Instructions to follow:
Exclude all pictures, then copy each of the records exactly as written.

++++ Data extracts

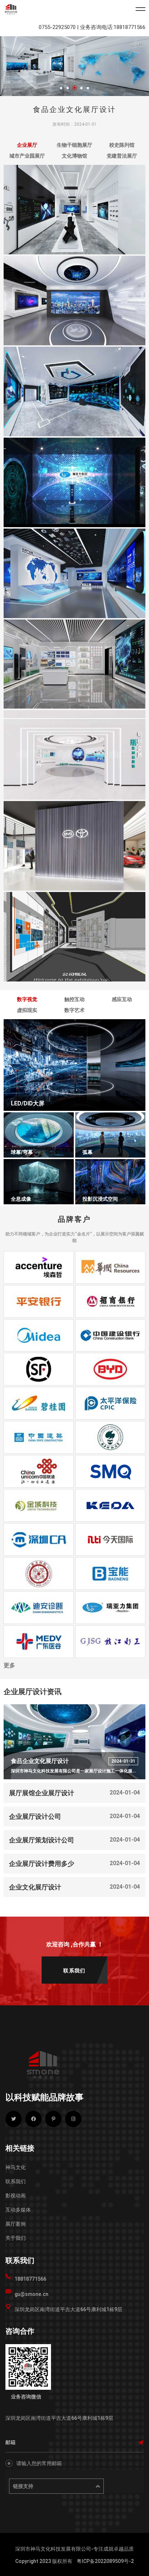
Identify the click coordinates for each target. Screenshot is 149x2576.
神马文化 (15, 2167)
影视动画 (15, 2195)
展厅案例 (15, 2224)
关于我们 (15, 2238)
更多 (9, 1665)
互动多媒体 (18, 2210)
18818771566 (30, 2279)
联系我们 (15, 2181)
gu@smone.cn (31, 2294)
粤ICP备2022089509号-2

++++++++

Reply to the task:
Identify the click coordinates for each target. Screenshot is 149x2576.
神马文化 (15, 2167)
影视动画 (15, 2195)
展厅案例 (15, 2224)
关于我们 (15, 2238)
更多 (9, 1665)
互动多媒体 (18, 2210)
18818771566 (30, 2279)
联系我们 (15, 2181)
gu@smone.cn (31, 2294)
粤ICP备2022089509号-2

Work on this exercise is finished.